__Exercise prompt__
Copy the entries from the line with "Click the crossfader slider handle" through the end of the entries, renaming "slider handle" to "slider knob" and changing nothing else. Leave the pictures out.

__Data supplied__
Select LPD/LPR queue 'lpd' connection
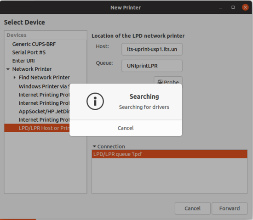The height and width of the screenshot is (220, 253). (169, 154)
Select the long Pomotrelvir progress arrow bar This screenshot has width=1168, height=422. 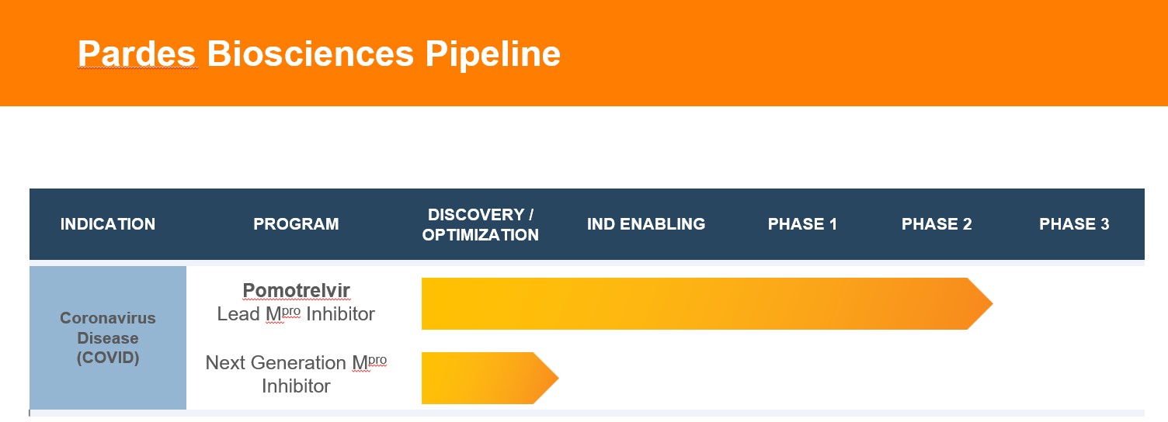691,303
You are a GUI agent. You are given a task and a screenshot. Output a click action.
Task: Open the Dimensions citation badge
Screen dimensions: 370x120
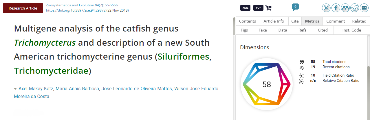point(266,84)
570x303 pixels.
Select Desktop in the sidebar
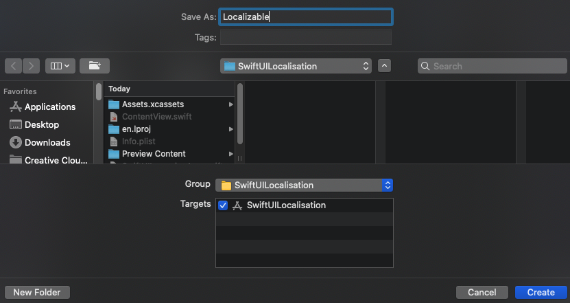[x=42, y=124]
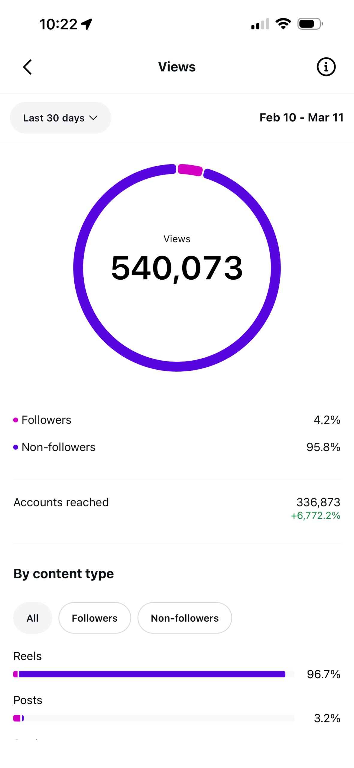Image resolution: width=354 pixels, height=768 pixels.
Task: Tap the Wi-Fi status icon
Action: click(283, 24)
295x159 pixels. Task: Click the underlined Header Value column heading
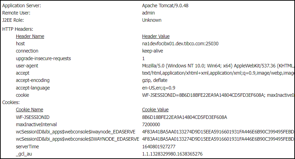[155, 36]
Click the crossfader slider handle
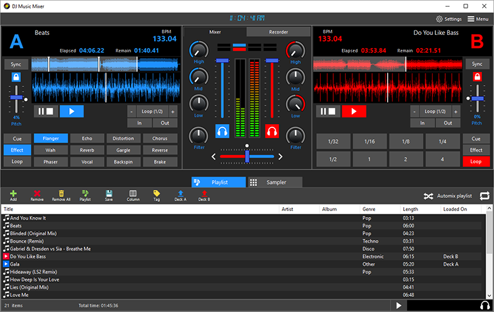This screenshot has width=494, height=312. (x=246, y=156)
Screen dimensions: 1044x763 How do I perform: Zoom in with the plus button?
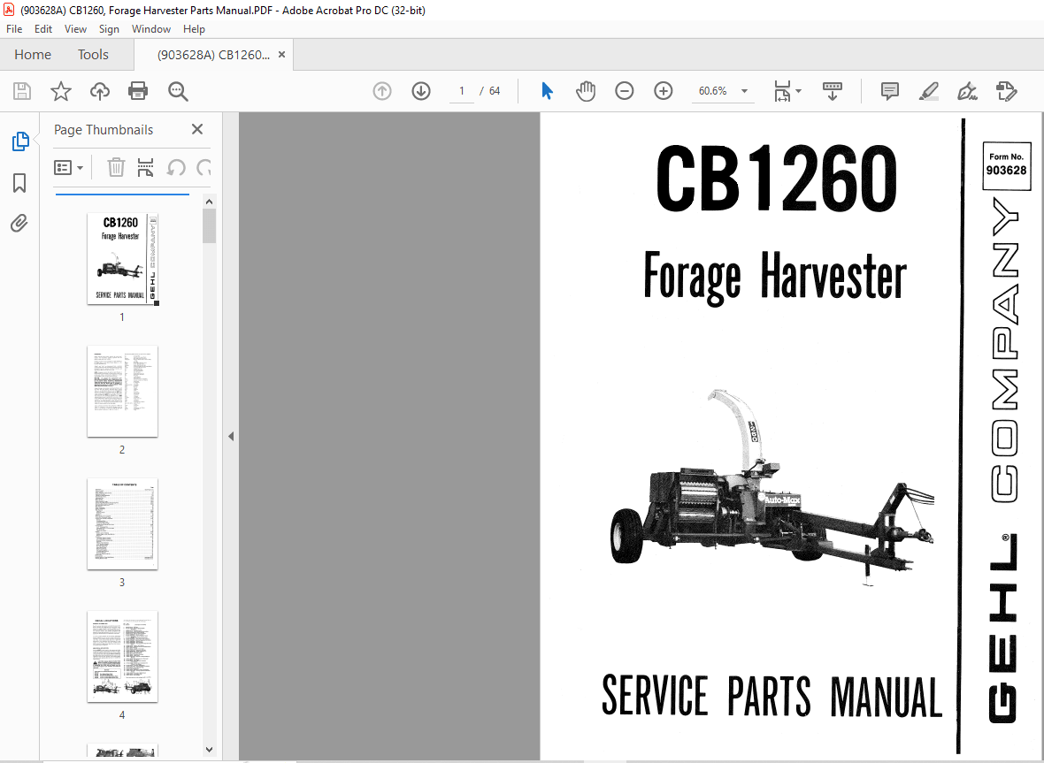[x=663, y=90]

__Written reply__
Click the crossfader slider knob
This screenshot has width=494, height=312. (x=246, y=156)
Screen dimensions: 1044x763 How do I perform: Zoom in with the plus button?
[x=663, y=90]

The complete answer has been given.